5. They want the power to enact their ideas badly enough to do almost anything.
The liberals in academia do not just have scholarly expertise. They have strong opinions about the way the world should run. Given such authority over the minds of young people, they come easily to believe that they are right about everything and the existing world is a disappointing failure to live up to their high-minded standards. Living in such a painful disconnect between the ordinary commonsense world that grows their food and trades their retirement fund shares on the one hand, and the impractical hypotheticals of their ideological fantasies on the other hand, liberals develop a kind of sadism toward people they think should agree with them but who don’t.
Never have I experienced as much racism as I encountered from white liberals at Cal State Northridge. Three weeks after starting work the head of creative writing asked me to hold a cigar and fake a Cuban accent in front of a graduate class led by a gay colleague who apparently saw nothing with this humiliating use of my ethnicity to stage a scene from a colleague’s play. When I revealed that I didn’t like the way this white liberal was treating me, the hostility to me escalated. The head of creative writing would go on, in later years, to denounce me for my work in national security; he would even circulate rumors that I was recruiting for the CIA and was trying to implement state-run subversion of the university’s academic rights. One day as I walked through the office his wife suddenly barked at me about my having promised to buy their daughter’s Girl Scout cookies.
Liberals hold beliefs that place them constantly at odds with reality, and instead of questioning their beliefs, they come to hate the people stuck in the world’s reality. To overcome this crushing disappointment, they become ever more desperate for power, always wanting one more chance to force their vision on the unwilling people unfortunate enough to populate their surroundings.
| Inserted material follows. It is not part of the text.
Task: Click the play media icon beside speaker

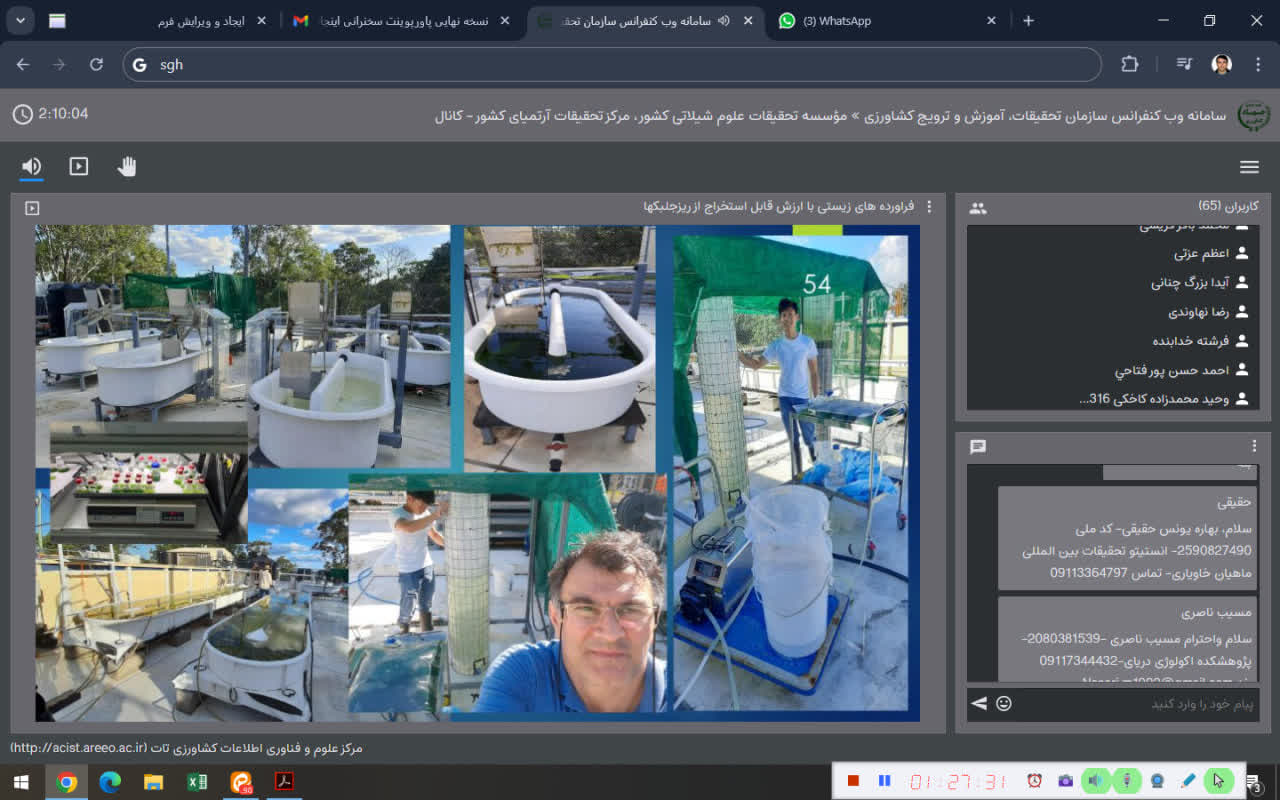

Because I saw this so much, I have no problem believing that liberals would work together to defraud an election. They want to defeat Trump the way many people want to breathe and eat; it is existential for them. Why? Largely, because they see in the alternative to Trump yet another distant hope of getting their chance to change the world in all the idealistic ways they yearn for. They believe that the Green New Deal, bans on ex-gay therapy, transgender surgery, single-payer health care, abolition of the police, open borders, and plush funding for teacher unions are so wondrous that anyone would want them too, if only people like Trump weren’t there to distract them with alternative views. Biden will probably deliver none of these changes to them. But for the time being, in their craving for another chance to implement their policies in full, they have seized upon the election as a do-or-die test.
The motives to rig the election are so overpowering, there is no question that have the will to commit voter fraud in the event that the people do not agree with their vision.
The liberals are stealing the election. Let nobody say there is “no evidence.” Circumstantial evidence is evidence. Numbers and absurd explanations for statistically impossible coincidences are evidence. And the history of liberal character traits is evidence. The liberals are trying to commit election fraud.